Friday, April 3, 2009

Erin's Law would hurt families

From the 06 April 2009 Greater Niagara Newspapers

By Bob Confer

Fear is one of the government’s greatest weapons. Those in power use it to manipulate the masses, scaring them into finding value in the unjust expansion of government’s powers. Look at the moxie with which this tool has been used in just the past seven years alone. Using the fear of terrorism to its advantage, the Bush Administration easily persuaded Congress to pass legislation like the Patriot Act, stripping us of our rights to privacy and due process of law. Their successors in the Obama Administration have used our fear of depression to sully the wonders of capitalism and institute the greatest federal controls ever exerted on the free market.

Similarly, it’s fear that drives many pieces of odious legislation at the state level. One such bill is currently a topic of discussion in the Assembly, feeding on concerns for children’s safety. Erin’s Law was introduced by Assemblywoman Joan Christensen and has over three dozen cosponsors and multi-sponsors (among them Niagara Falls’ Francine DelMonte). It is in memory of 11-year-old Erin Maxwell who was found dead in her Oswego County home last August, the victim of sexual assault and strangulation, her stepbrother the suspect. The law was proposed in hopes of guaranteeing that the needless death of a child would never occur again. It would make up for supposed inefficiencies in child protection that appeared during the investigation of Erin’s death. Social Services visited the home a few times in the years prior to her murder and never found just cause to remove her from the home.

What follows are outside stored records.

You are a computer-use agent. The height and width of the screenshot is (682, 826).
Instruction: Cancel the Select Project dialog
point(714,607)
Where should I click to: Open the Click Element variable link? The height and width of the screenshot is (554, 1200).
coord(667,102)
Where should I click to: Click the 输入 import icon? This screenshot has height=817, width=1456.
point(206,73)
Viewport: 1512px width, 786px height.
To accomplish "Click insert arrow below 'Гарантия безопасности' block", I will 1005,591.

To the naïve, there’s nothing wrong with this bill. In their mind, who wouldn’t want to protect our children and ensure that they live in a healthy home? But, like most fear-mongering bills, the end result of what the legislation will impose far outweighs what is the actual risk of recurrence under current practices. In reality, Erin’s Law will probably do nothing to prevent the abuse or murder of a child and will do plenty to tear apart some pretty good families.

It all comes down to interpretation.

The bill sponsors want to change the definition of what constitutes a “neglected child” under the Family Court Act. Currently, neglect occurs when a child’s physical, mental or emotional condition is impaired or in danger of becoming so. That language is more than sufficient. But, even so, they would like to alter it to be more specific and, interestingly, more nebulous. Under guidelines proposed in Erin’s Law, a parent or guardian would be required to, among other things, provide the child with a warm living environment while ensuring that he is kept free of disease and given the psychological and psychiatric care he needs.

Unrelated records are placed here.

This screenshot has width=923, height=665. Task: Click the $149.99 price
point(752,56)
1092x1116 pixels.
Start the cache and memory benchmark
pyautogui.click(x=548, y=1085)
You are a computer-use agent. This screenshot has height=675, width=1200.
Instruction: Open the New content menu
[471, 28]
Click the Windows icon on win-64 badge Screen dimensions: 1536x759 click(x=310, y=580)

Let’s look at how the government could – and will - abuse that law.

First of all, what are the parameters for a warm environment? Hundreds of thousands of New Yorkers are unemployed right now and those of us who still have a job are saddled with high taxes and worry for the economy. In such times, all of us are looking to save money any way we can. In most homes, that means turning down the thermostat to 65 degrees or below. Does that mean that any parent who does this in order to put food on the table is guilty of neglect for failure to keep a child warm?

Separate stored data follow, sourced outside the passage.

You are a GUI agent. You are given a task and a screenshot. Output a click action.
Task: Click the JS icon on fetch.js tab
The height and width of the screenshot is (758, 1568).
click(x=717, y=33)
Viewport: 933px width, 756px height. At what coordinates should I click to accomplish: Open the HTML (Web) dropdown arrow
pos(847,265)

Secondly, what is disease-free living? Many parents, through no fault of their own, have raised kids who were chronically sick in their younger years. They may have been battling asthma and allergies or were susceptible to the cornucopia of disease present in elementary schools. At what time does their regular absence from school - or struggle with ailments – signal neglect? Is it really the parents’ fault?

The last point (psychiatrics) is just as tricky, if not more so. We have heard countless reports of how school administrators and teachers have over-stepped their bounds and, despite not being doctors, have demanded that a parent medicate her child for hyperactivity or lack of attentiveness. In most cases this is unwarranted - for it’s kids being kids - and, in all cases, it is completely wrong for schools to force the parent’s hand in this matter. Were Erin’s Law to pass, a school could turn-in unwilling parents to Social Services who would then be required – by law – to exert medicinal mind control on their children. Failure to do so would be classified as neglect.

Flaws like these are often overlooked by those intent on passing laws of fear. In many cases, though, they are known to exist, but the government sees them as being fit, a means to an end. In the case of Erin’s Law, it might mean an end to a good family.